I read one where the author noted the style in the forward and that if you wanted to follow the narrative chronologically to read every other chapter to the end , then repeat for the skipped chapters then read the conclusion. It defeats the purpose of comparing and contrasting the parallel stories but it is easier to understand. It actually requires more effort from the writer as you have to finish the whole manuscript first and then reorder it. Then there's the novelist who finished the book through all the chapter headings into the air and reordered them in the order he picked them back up.
Sometimes, it can feel like cheating… like, "Hey, the first two-thirds of this story is hella boring, so here's a taste of the good part. Cool, now here's the boring part, SUCKER!" The story oughtta be interesting throughout, and shouldn't need gimmicks to reel you in.

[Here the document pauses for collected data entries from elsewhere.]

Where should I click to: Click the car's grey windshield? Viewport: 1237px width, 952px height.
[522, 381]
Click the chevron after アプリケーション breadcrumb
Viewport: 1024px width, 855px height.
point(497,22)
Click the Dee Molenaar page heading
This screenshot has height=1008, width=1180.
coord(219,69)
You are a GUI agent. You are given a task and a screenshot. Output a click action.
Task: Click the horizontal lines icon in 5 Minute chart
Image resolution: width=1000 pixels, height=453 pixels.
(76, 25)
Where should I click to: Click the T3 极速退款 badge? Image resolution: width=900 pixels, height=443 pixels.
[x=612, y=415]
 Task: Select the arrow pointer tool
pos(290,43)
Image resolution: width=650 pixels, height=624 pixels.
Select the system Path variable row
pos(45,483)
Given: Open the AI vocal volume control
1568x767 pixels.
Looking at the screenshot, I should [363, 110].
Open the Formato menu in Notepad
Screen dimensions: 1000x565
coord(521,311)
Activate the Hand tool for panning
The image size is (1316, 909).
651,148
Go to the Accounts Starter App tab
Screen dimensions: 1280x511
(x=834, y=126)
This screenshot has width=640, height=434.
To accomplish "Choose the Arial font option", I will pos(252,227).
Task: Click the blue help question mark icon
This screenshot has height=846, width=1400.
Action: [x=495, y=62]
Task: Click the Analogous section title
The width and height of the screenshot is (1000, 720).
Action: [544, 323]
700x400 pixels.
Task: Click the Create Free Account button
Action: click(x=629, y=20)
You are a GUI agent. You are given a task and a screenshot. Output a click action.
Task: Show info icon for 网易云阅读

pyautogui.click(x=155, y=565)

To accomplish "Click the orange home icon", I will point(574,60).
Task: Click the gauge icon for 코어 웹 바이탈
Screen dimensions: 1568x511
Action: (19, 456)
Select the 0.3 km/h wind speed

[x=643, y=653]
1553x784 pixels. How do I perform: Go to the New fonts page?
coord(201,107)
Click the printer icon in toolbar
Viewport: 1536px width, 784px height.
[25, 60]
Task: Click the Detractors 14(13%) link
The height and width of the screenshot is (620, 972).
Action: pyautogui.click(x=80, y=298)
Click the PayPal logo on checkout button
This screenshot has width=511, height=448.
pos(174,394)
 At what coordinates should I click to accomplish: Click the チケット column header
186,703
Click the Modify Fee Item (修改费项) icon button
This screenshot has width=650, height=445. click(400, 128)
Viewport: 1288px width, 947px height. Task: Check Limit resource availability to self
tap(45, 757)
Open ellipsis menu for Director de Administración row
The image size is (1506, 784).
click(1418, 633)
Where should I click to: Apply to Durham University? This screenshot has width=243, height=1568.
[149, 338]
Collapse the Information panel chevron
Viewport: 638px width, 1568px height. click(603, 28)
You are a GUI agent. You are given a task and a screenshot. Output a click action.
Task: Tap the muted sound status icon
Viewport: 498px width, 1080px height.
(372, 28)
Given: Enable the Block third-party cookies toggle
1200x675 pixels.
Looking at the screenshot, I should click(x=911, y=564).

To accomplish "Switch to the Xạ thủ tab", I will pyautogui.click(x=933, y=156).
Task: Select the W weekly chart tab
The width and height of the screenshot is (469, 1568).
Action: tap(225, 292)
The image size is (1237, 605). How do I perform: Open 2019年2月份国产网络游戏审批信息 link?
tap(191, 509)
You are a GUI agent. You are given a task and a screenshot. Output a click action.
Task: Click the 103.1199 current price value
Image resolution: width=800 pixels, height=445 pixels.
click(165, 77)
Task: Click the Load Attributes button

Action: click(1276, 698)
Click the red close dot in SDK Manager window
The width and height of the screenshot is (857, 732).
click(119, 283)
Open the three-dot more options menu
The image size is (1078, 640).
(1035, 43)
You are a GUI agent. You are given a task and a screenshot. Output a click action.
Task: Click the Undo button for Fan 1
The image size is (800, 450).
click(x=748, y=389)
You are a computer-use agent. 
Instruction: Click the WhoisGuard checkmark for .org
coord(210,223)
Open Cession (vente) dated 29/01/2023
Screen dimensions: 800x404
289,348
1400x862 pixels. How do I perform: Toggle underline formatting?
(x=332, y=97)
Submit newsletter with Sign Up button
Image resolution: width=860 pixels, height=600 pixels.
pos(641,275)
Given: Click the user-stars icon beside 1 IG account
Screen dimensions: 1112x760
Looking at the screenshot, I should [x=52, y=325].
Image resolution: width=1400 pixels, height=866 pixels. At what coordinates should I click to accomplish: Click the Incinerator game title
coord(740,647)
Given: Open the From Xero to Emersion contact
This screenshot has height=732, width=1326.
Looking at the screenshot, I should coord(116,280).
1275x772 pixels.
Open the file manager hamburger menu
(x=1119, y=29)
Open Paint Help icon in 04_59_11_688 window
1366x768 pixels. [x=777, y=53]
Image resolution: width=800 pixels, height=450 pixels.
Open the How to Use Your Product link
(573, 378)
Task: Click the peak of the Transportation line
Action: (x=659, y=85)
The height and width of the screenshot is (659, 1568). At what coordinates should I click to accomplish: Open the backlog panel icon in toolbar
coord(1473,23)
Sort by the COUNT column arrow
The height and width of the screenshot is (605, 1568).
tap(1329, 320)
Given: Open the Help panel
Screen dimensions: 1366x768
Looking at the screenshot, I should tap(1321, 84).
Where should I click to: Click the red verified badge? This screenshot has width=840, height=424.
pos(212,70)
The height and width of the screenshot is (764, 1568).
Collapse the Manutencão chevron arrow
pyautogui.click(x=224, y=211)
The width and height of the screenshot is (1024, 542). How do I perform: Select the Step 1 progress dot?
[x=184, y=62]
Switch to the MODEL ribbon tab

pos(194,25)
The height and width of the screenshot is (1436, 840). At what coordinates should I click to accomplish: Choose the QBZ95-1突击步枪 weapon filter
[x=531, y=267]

That said, I don't really have a preference for storytelling order. You can do interesting things with any kind of story structure. You can have a character die at the beginning, and then go back and show events which make that death more significant, and even completely change the audience's perception of the opening events. You could show a story that begins with a disastrous conclusion… then go back and show all the good intentions which led to it. You can use it as a tool, not just as a gimmick. So it all depends on how it's used.
My previous comic 'Death P#rn' had some flashback elements to it, because parts of the narrative referenced things which had happened before the story's timeline, and in some cases in a separate comic which the readers likely hadn't read. So it was the most creative and interesting way for me to get that information into the narrative. Originally, the ending of the comic was also supposed to include an epilogue that was in fact a prequel. After the end credits, the two main characters walk out onto a dirt road and are run over by a car being driven by themselves some years earlier, in a sequence which details the harrowing day they first met. Thankfully, I chose instead to end the comic where I did.
My current comic may include some switching around in timelines, but only because it's a space opera where the locations are in some cases sixty days away from each other or more, and so rather than using the '30 DAYS LATER' text boxes, I'll probably just shift between narratives at different locations. I haven't entirely worked out how I'm going to make that work yet.